Harley Quinn has finally stepped out of the Joker's shadow… it's just too bad she won't get the chance to enjoy it.
Kiss the days of sucking up to "Mistah J" and playing the role of eye candy in Batman's Rogues Gallery goodbye. New series writer (and comics newcomer) A.J. Lieberman has transformed Harley Quinn into a realistic female character who just so happens to be a no-nonsense badass. However, the supervillain still looks super-sexy, hanks to the deft pencils of indy veteran Mike Huddleston (Oni Press' The Coffin).

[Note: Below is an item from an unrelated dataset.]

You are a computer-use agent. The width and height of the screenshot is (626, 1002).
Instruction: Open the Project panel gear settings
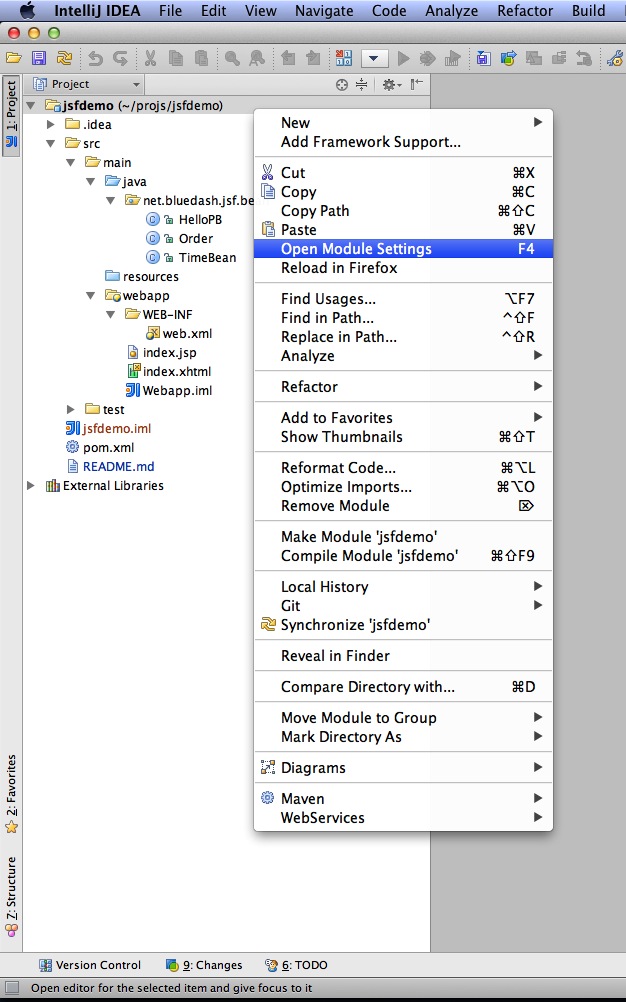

In fact, the creative duo plan on taking Harley one step further by not only treating her as a rogue to be reckoned with, but also making her a symbol for women's liberation.
"We're re-establishing Harley as a modern, independent woman," explains Lieberman. "We're trying to giver her a different backbone and make her stand up to the Joker as opposed to being his mat. She's going to be a little more emboldened, more of an empowered woman."

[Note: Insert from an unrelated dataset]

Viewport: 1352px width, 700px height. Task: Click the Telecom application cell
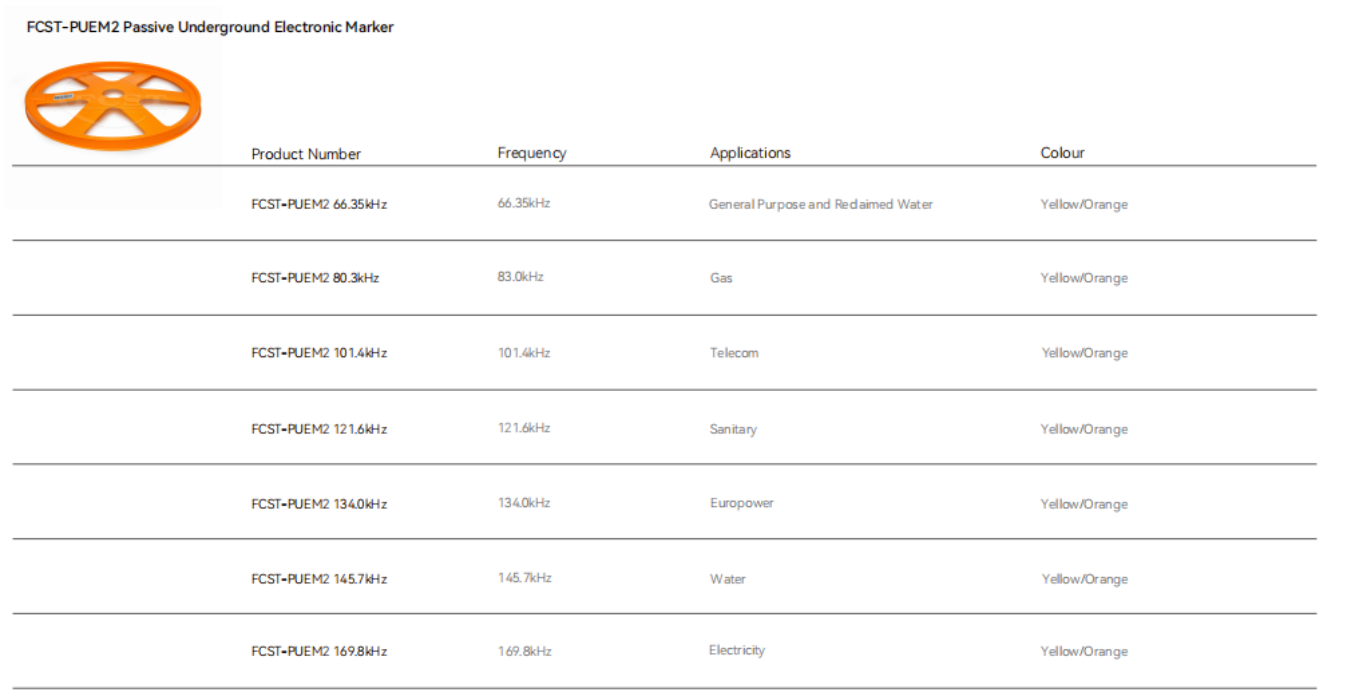tap(734, 353)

Since Lieberman and Huddleston took over Harley Quinn with November's issue #26, both the character and story have undergone a complete 180 from her previous status quo. Lieberman's transformed the character from comic relief into grizzled antihero with a sick wit.
"I'm just trying to make her a stronger character, a little more dangerous and a little more schizophrenic," says Lieberman. "A character where a reader will think they know what she'll do next, but it's up to us to fool them and give them something else."
In "Vengeance Unlimited," Lieberman and Huddleston throw Harley into a situation where the stakes - and the body count - are high. Framed for killing a Gotham City undercover cop named James Seaborn, the fun-loving femme fatale finds herself on the run from a detective known only as Bishop, Seaborn's former partner, who won't rest until Harley's six feet under. However, thanks to the GCPD department regulations that require Bishop to attend psychiatric counseling, the hardnose soon spills his guts to Harley's new alter ego, Dr. Jessica Seaborn (who's no relation to James, the name is Harley's idea of a cruel joke), for $80 an hour.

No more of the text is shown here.